* Problem to solve
Copy the lines below exactly, starting at the line that contains "Click the search magnifier icon in dropdown" and stopping after the last line, and include no other lines.

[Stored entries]
--- START ---
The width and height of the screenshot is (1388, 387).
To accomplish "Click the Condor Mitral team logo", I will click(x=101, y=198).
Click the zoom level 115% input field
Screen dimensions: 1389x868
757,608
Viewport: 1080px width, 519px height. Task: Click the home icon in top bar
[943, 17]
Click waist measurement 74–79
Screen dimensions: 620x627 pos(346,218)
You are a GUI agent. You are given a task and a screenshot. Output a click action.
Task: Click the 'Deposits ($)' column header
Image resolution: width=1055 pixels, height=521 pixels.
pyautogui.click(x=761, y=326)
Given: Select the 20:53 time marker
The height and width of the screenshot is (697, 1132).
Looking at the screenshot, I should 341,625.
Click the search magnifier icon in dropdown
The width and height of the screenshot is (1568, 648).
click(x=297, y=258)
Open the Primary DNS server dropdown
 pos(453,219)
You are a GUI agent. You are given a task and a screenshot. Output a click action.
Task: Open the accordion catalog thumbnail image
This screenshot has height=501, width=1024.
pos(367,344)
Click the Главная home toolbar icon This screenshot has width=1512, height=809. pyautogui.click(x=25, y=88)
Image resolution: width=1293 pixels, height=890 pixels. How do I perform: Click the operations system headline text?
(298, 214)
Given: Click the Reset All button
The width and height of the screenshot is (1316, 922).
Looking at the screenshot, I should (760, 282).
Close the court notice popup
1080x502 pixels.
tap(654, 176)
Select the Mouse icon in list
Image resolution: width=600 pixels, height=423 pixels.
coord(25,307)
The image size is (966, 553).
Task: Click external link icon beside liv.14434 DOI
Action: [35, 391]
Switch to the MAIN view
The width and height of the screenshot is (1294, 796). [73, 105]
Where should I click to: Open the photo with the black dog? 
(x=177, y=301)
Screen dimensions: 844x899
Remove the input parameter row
--- END ---
* Answer for this exercise
Click the search magnifier icon in dropdown
The width and height of the screenshot is (1568, 648).
click(x=297, y=258)
Open the Primary DNS server dropdown
 pos(453,219)
You are a GUI agent. You are given a task and a screenshot. Output a click action.
Task: Open the accordion catalog thumbnail image
This screenshot has height=501, width=1024.
pos(367,344)
Click the Главная home toolbar icon This screenshot has width=1512, height=809. pyautogui.click(x=25, y=88)
Image resolution: width=1293 pixels, height=890 pixels. How do I perform: Click the operations system headline text?
(298, 214)
Given: Click the Reset All button
The width and height of the screenshot is (1316, 922).
Looking at the screenshot, I should (760, 282).
Close the court notice popup
1080x502 pixels.
tap(654, 176)
Select the Mouse icon in list
Image resolution: width=600 pixels, height=423 pixels.
coord(25,307)
The image size is (966, 553).
Task: Click external link icon beside liv.14434 DOI
Action: [35, 391]
Switch to the MAIN view
The width and height of the screenshot is (1294, 796). [73, 105]
Where should I click to: Open the photo with the black dog? 
(x=177, y=301)
Screen dimensions: 844x899
Remove the input parameter row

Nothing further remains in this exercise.